Abstract:Uncertainty estimation plays a pivotal role in ensuring the reliability of safety-critical human-AI interaction systems, particularly in the medical domain. However, a general method for quantifying the uncertainty of free-form answers has yet to be established in open-ended medical question-answering (QA) tasks, where irrelevant words and sequences with limited semantic information can be the primary source of uncertainty due to the presence of generative inequality. In this paper, we propose the Word-Sequence Entropy (WSE), which calibrates the uncertainty proportion at both the word and sequence levels according to the semantic relevance, with greater emphasis placed on keywords and more relevant sequences when performing uncertainty quantification.
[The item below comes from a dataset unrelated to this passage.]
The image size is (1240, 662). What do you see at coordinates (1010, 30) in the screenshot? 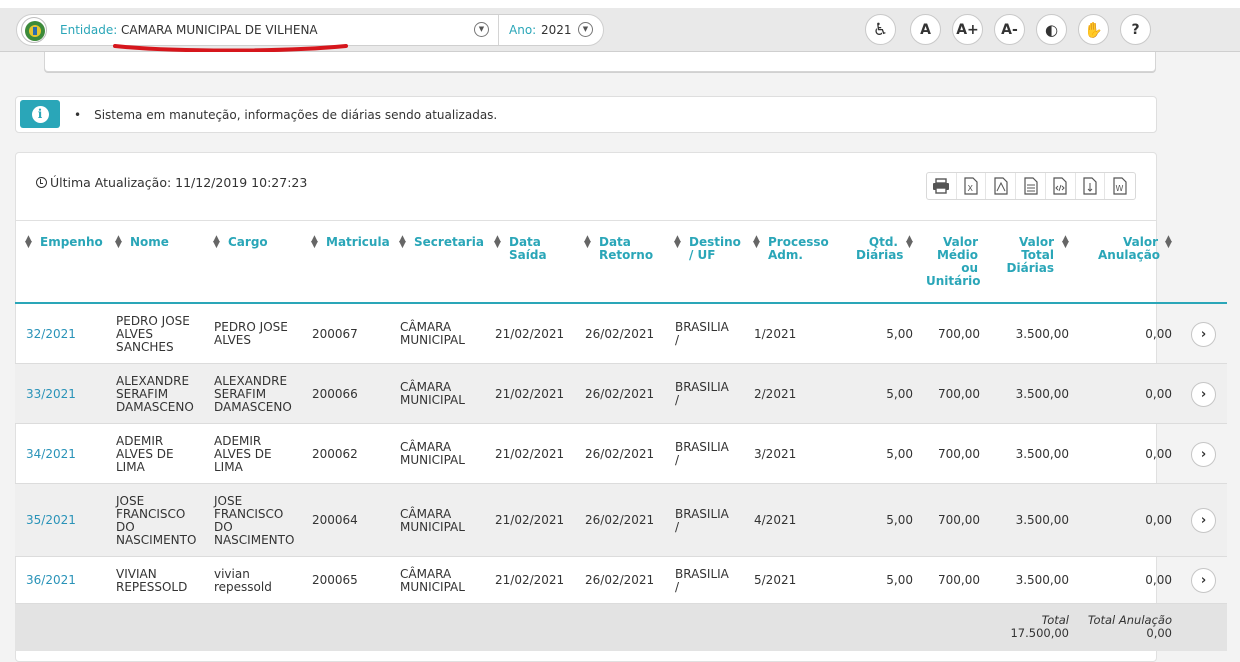
I see `font-decrease-button: A-` at bounding box center [1010, 30].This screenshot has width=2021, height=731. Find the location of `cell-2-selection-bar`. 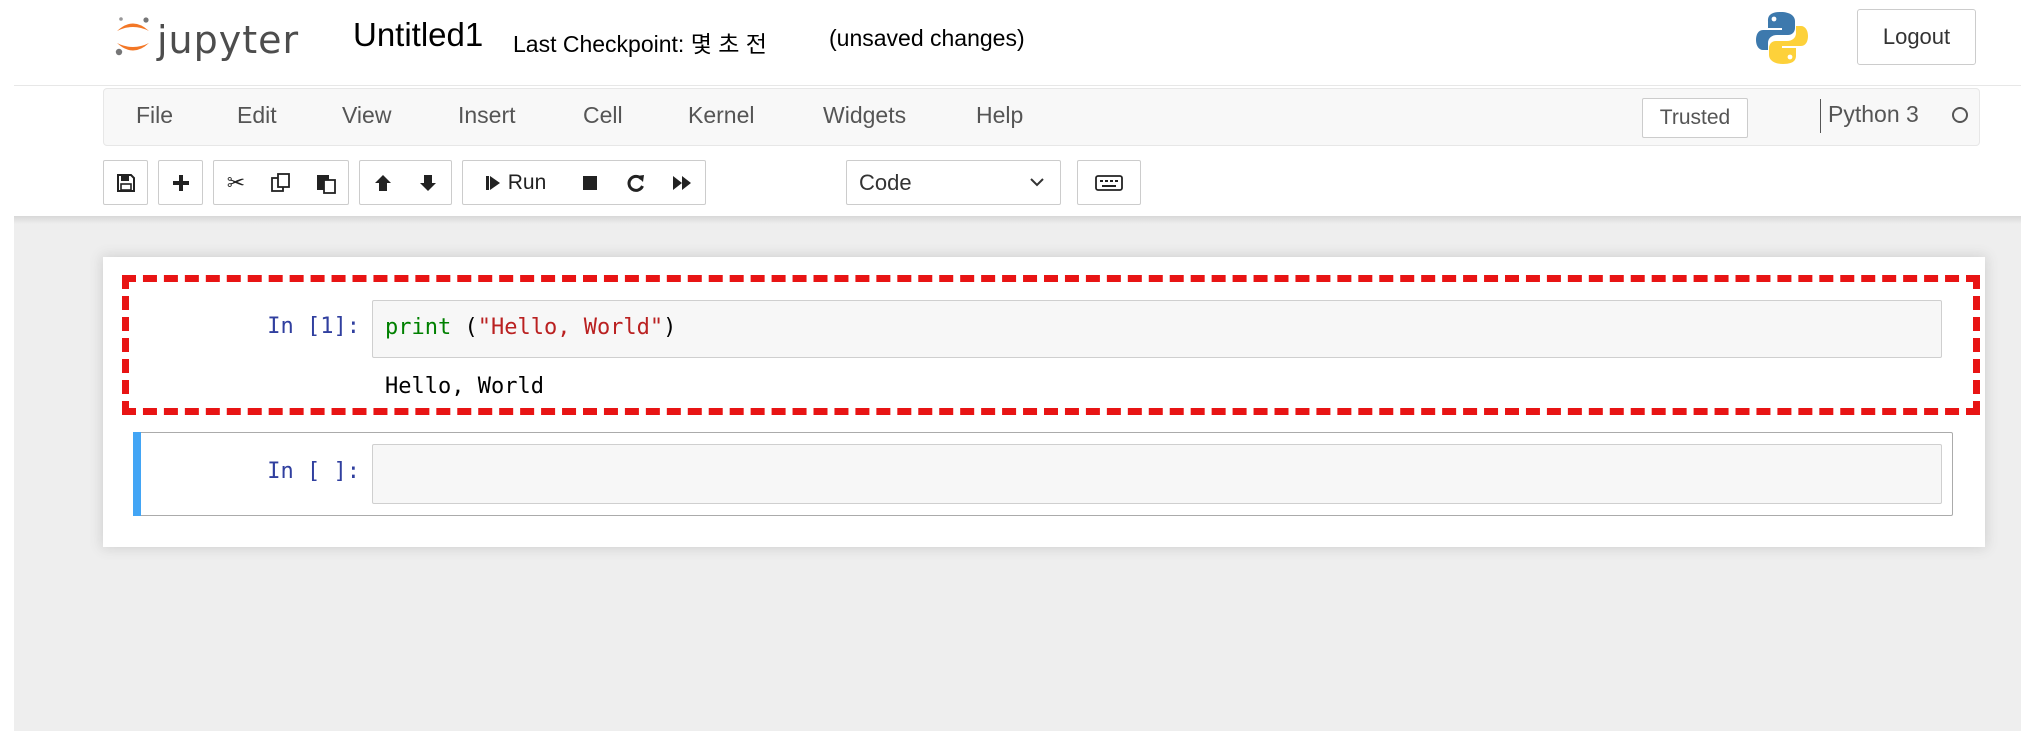

cell-2-selection-bar is located at coordinates (137, 474).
We compare WSE with 6 baseline methods on 5 free-form medical QA datasets, utilizing 7 "off-the-shelf" large language models (LLMs), and show that WSE exhibits superior performance on accurate uncertainty measurement under two standard criteria for correctness evaluation (e.g., WSE outperforms existing state-of-the-art method by 3.23% AUROC on the MedQA dataset). Additionally, in terms of the potential for real-world medical QA applications, we achieve a significant enhancement in the performance of LLMs when employing sequences with lower uncertainty, identified by WSE, as final answers (e.g., +6.36% accuracy improvement on the COVID-QA dataset), without requiring any additional task-specific fine-tuning or architectural modifications.